**Aim of the task**
Search the data for "Identify" and copy every matching line.
··· Extracted data
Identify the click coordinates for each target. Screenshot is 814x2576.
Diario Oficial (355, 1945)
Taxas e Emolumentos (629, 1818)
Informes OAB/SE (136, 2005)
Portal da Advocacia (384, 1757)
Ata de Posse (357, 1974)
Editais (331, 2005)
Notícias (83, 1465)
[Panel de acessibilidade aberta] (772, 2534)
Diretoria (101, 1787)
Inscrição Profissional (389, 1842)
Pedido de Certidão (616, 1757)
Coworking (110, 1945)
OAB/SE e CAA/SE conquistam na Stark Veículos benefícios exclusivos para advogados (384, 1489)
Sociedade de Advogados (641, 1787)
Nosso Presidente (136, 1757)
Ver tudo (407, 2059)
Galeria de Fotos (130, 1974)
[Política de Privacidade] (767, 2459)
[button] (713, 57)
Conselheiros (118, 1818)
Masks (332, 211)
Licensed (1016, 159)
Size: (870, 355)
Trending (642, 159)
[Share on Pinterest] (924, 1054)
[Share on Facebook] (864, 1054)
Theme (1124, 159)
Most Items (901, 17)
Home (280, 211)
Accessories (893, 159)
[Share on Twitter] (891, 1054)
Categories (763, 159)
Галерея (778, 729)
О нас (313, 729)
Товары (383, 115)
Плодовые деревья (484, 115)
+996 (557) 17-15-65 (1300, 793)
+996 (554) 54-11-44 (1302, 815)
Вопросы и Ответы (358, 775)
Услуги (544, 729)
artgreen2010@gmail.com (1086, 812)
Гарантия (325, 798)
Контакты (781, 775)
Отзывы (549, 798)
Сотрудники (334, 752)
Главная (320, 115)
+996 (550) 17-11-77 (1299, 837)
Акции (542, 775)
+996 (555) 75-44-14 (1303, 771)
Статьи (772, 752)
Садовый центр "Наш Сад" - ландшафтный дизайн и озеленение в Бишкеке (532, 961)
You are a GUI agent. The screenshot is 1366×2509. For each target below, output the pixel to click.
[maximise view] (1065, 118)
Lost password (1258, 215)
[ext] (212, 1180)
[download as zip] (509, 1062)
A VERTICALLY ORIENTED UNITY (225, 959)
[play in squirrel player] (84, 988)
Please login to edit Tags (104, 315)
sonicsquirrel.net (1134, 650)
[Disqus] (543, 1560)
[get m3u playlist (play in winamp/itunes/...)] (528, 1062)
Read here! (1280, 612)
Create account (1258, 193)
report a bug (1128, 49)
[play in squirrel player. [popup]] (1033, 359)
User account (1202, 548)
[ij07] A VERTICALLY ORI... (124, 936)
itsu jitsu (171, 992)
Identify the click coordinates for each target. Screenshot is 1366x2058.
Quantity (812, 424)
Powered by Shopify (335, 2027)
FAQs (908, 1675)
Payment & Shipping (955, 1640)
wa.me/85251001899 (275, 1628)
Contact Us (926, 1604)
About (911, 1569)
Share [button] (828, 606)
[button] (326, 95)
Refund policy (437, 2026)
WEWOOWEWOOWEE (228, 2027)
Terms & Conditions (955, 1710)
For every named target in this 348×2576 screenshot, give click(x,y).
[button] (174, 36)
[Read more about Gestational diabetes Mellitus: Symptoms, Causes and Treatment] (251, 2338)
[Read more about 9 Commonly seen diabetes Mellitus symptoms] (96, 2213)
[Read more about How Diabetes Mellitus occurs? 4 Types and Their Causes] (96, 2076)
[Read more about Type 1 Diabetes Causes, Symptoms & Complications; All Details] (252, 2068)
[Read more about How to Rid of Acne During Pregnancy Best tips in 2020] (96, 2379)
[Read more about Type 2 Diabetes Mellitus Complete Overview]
······
**Result for this exercise**
Identify the click coordinates for each target. Screenshot is 814x2576.
Identify the click coordinates for each target. Screenshot is 1366x2058.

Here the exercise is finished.